Where I’m still fence-sitting is in the moral ambiguity displayed by the picture. Morel neither explicitly endorses nor disavows Riley’s actions, instead just telling the (Punisher’s) story and letting the viewer come to their own conclusions. But, make no mistake, while Riley is sympathetic, she’s no hero. She’s a vigilante who lets her own ambitions run away from her. She enacts her vengeance (punishment) on at least one person who does not deserve it. Early in the film, she makes the comment that no one should lower themselves to match the actions of bad people, and then she does that. I get it; she’s changed by her loss. Understandable. But that doesn’t make it right. This isn’t Teen Titans Go! To the Movies, though. Morel doesn’t have the responsibility to adult audiences that a film such as Teen Titans does to younger viewers. If a grown human being is of the unfortunate mind that Riley’s actions are in any way excusable, it’s not because of a movie. So, the ambiguity may be viewed as either a negative or a positive, but even Marvel has always been clear that the Punisher should not be held in high regard. I think I would have preferred at least a little more effort from St. John and Morel to establish the same notion, here.

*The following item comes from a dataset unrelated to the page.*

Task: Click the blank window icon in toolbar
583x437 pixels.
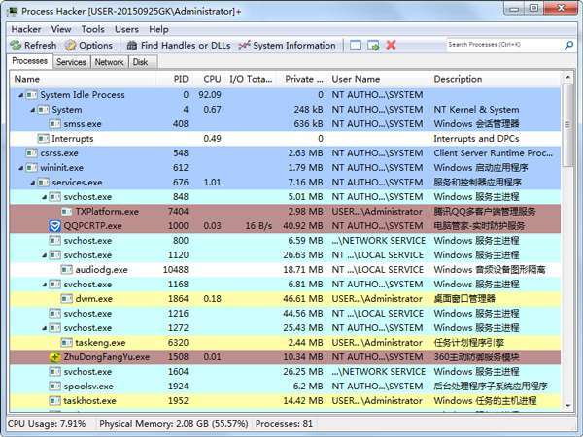Action: click(357, 46)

Peppermint is another in a long line of mixed bags. Garner is fantastic and this part is a return to form and to what brought her to the dance. It’s fun to see her do her thing, again. The action is impactful but the story is an undeniable ripoff of the Punisher – though I’d venture to say it’s better than all of the Punisher films except for the Thomas Jane version. Morel and St. John refuse to take a stance, though, perhaps not wanting to interrupt the entertainment factor with those pesky morals and ethics. I can see this one getting varied reactions from viewers. I don’t know what yours would be, so take what I’ve given you and do as you please with it. If the movie leads to more roles like this for Garner, though, I’ll ultimately consider it a win.